[Collected data]
══════

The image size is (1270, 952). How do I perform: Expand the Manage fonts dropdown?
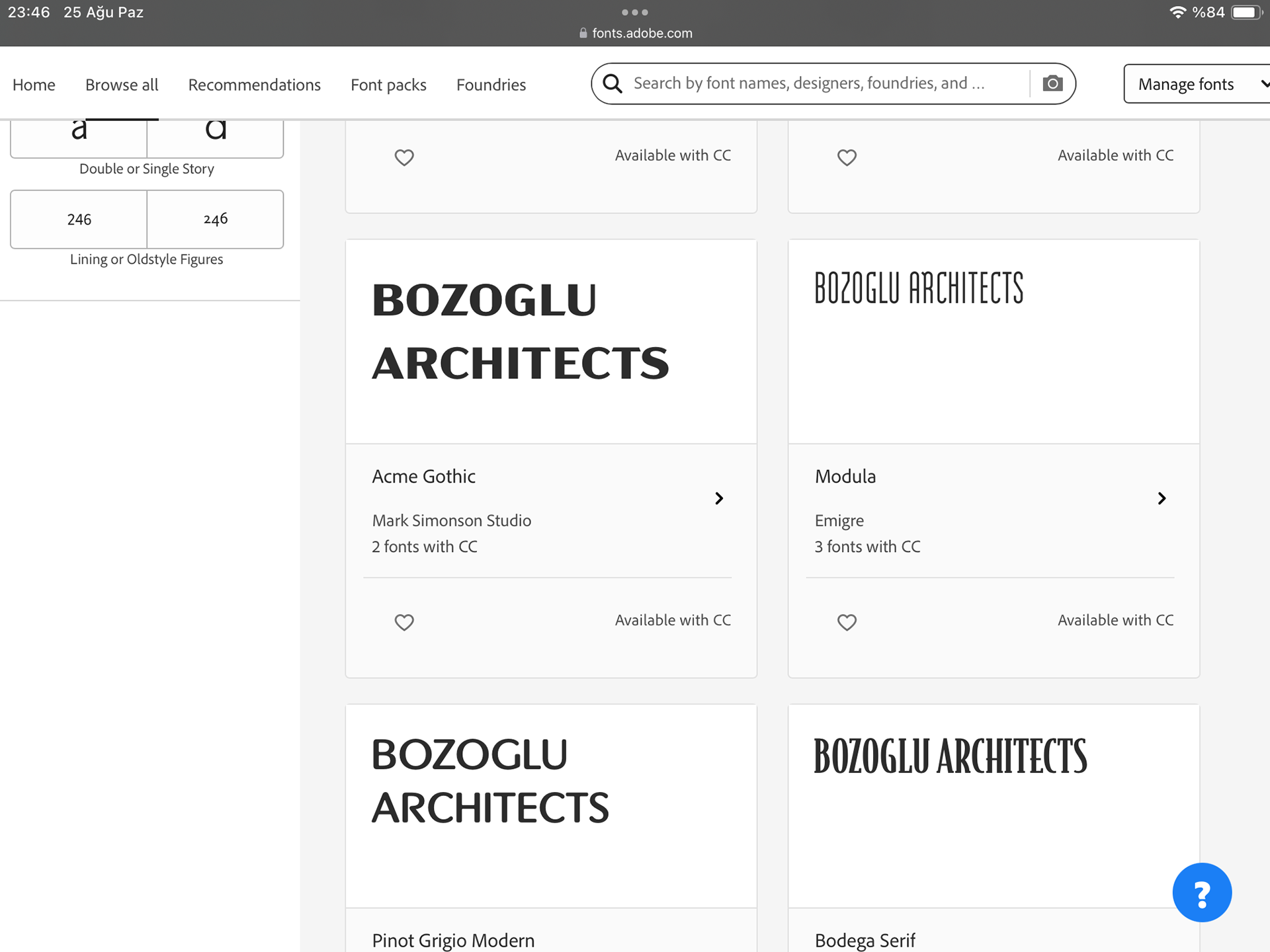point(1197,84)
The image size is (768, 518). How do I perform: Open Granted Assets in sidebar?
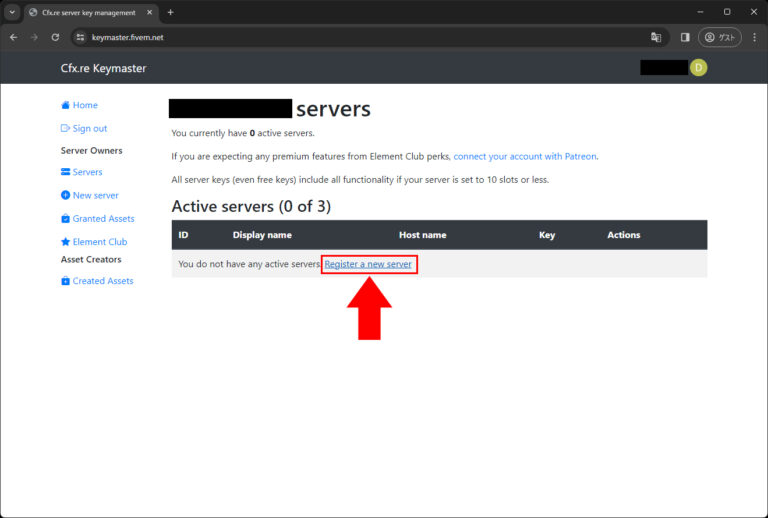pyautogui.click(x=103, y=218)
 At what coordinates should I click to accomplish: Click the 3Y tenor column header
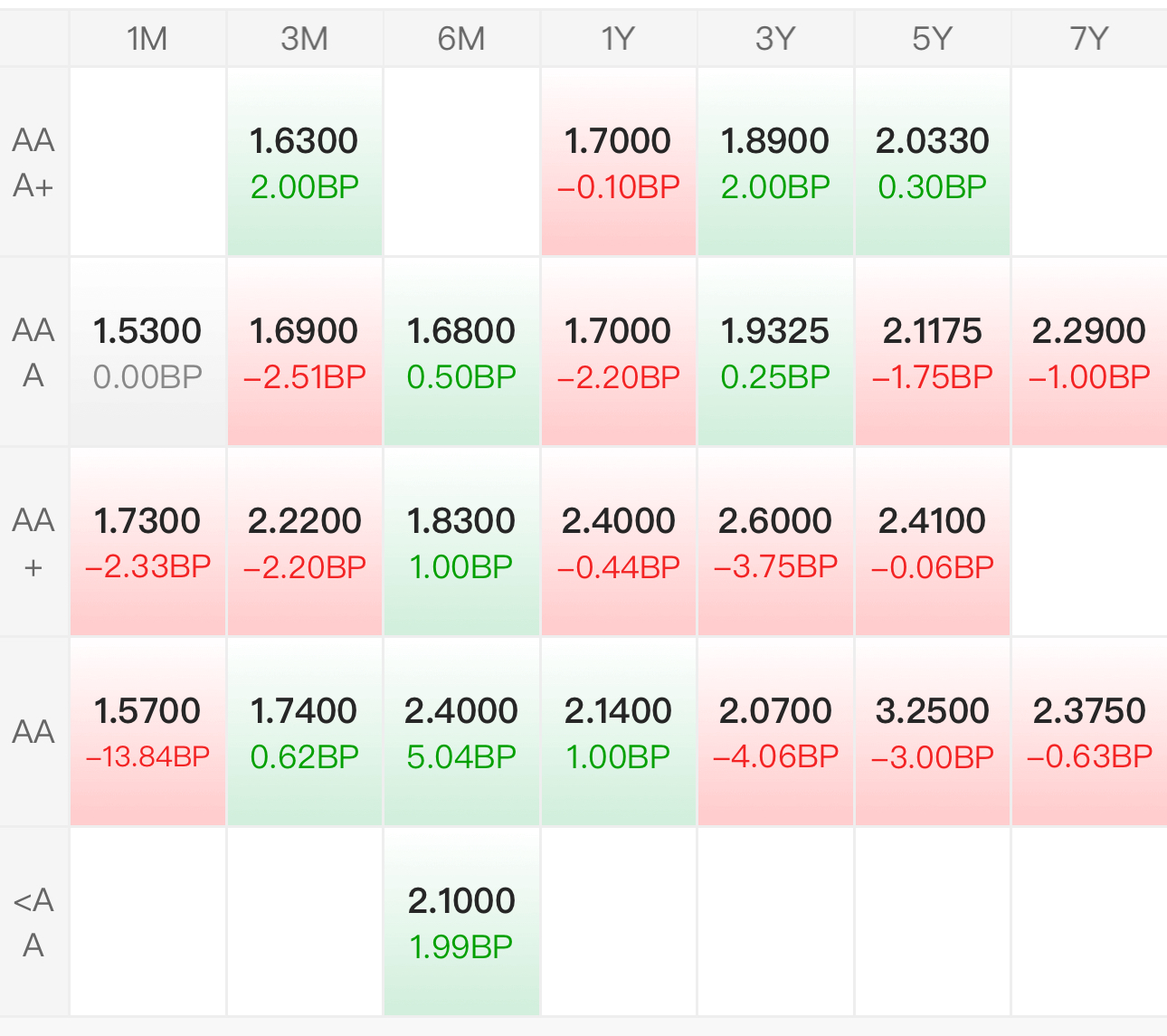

══════

Work item = Please copy the data above exactly; the pictures do not belong in the copy.

Reply =
The image size is (1270, 952). How do I perform: Expand the Manage fonts dropdown?
point(1197,84)
The image size is (768, 518). How do I perform: Open Granted Assets in sidebar?
pyautogui.click(x=103, y=218)
 At what coordinates should I click to accomplish: Click the 3Y tenor column header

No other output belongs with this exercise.